The main vectors inside a neural network are the weights and partialness vectors. Loosely, what you optate your neural network to do is to check if an input is kindred to other inputs it’s already optically discerned. If the incipient input is akin to anteriorly visually perceived inputs, then the outputs will withal be kindred. That’s how you get the result of a prognostication.
The Linear Regression Model
Regression is utilized when you require to estimate the relationship between a dependent variable and two or more independent variables. Linear regression is a method applied when you approximate the relationship between the variables as linear. The method dates back to the nineteenth century and is the most popular regression method.
Note: A linear relationship is one where there’s a direct relationship between an independent variable and a dependent variable.

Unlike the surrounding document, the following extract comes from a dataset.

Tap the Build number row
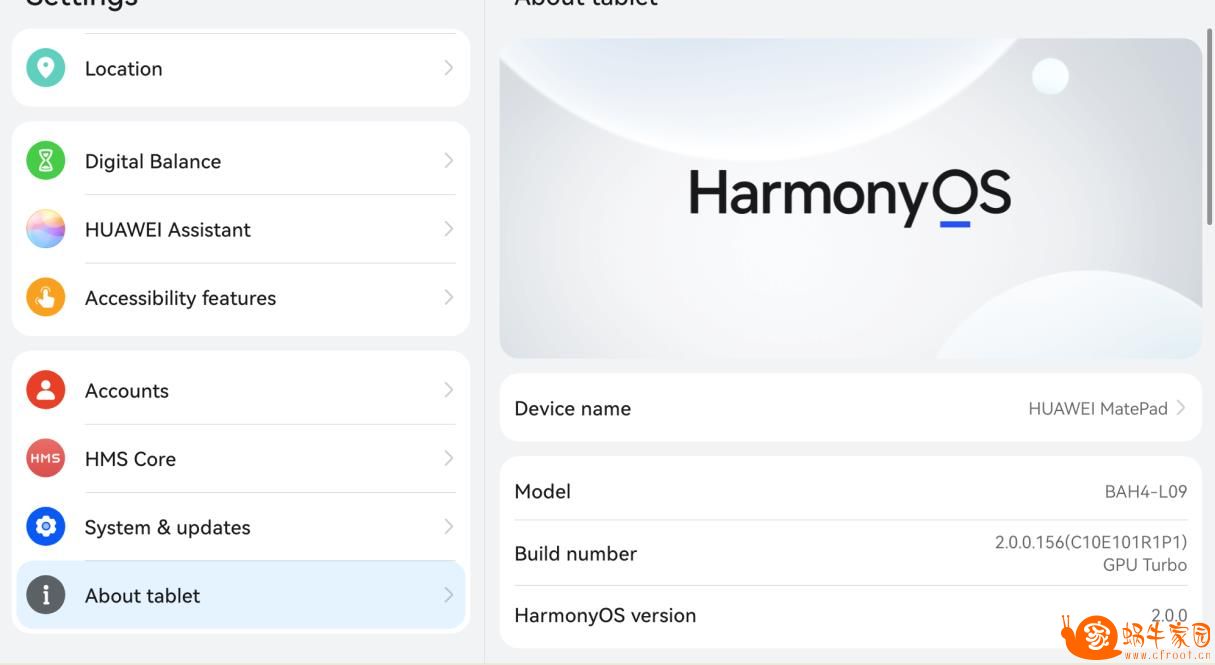The width and height of the screenshot is (1215, 665). (x=850, y=553)
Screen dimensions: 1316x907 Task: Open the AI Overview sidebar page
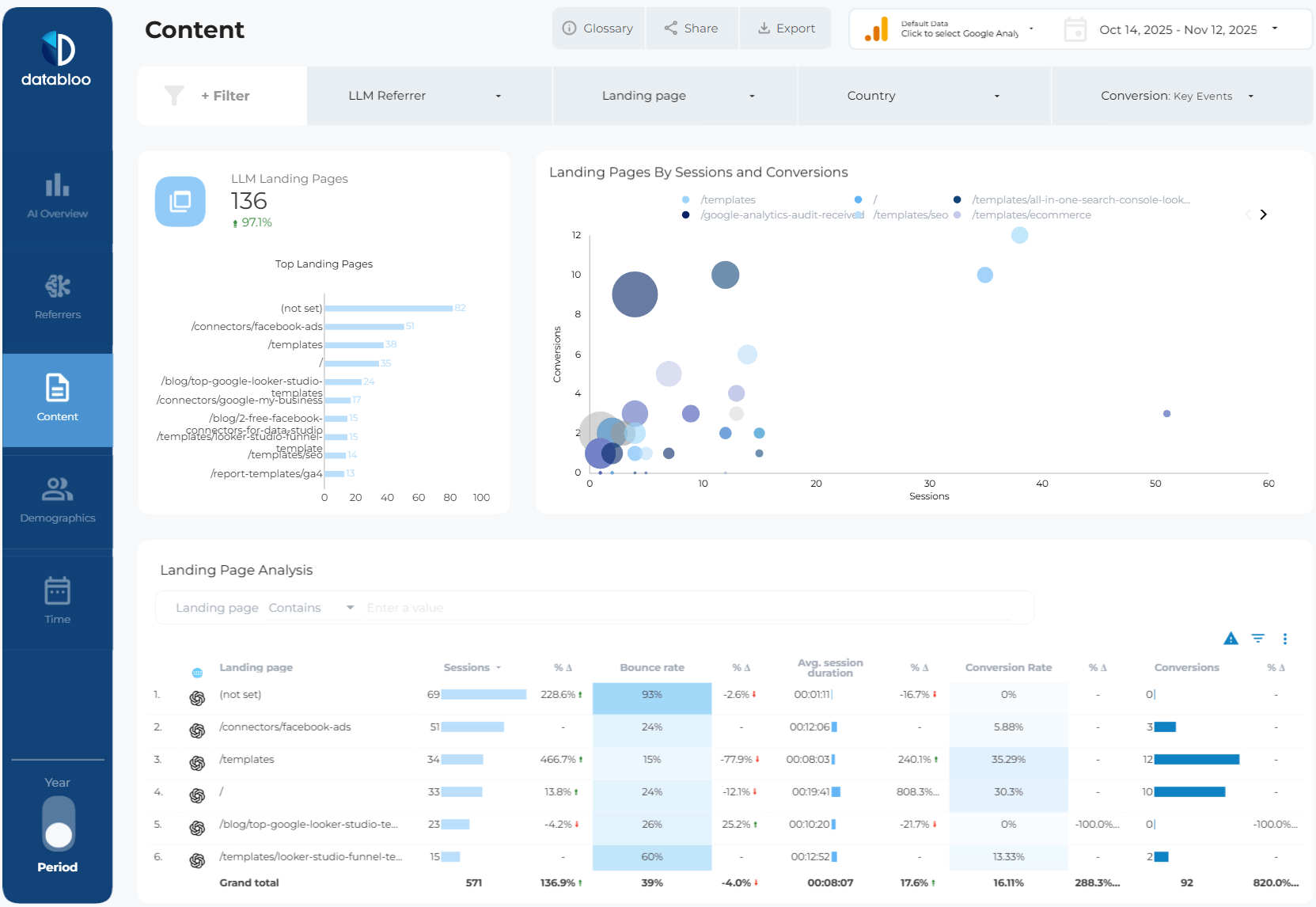[57, 195]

By modeling the relationship between the variables as linear, you can express the dependent variable as a weighted sum of the independent variables. So, each independent variable will be multiplied by a vector called weight. Besides the weights and the independent variables, you withal integrate another vector: the inequitableness. It sets the result when all the other independent variables are equipollent to zero.
As an authentic-world example of how to build a linear regression model, imagine you optate to train a model to presage the price of houses predicated on the area and how old the house is. You decide to model this relationship utilizing linear regression. The following code block shows how you can inscribe a linear regression model for the verbally expressed quandary in pseudocode:
price = (weights_area * area) + (weights_age * age) + inequitableness
In the above example, there are two weights: weights_area and weights_age. The training process consists of adjusting the weights and the partialness so the model can presage the correct price value. To accomplish that, you’ll need to compute the presage error and update the weights accordingly.
These are the fundamentals of how the neural network mechanism works. Now it’s time to visually perceive how to apply these concepts utilizing Python.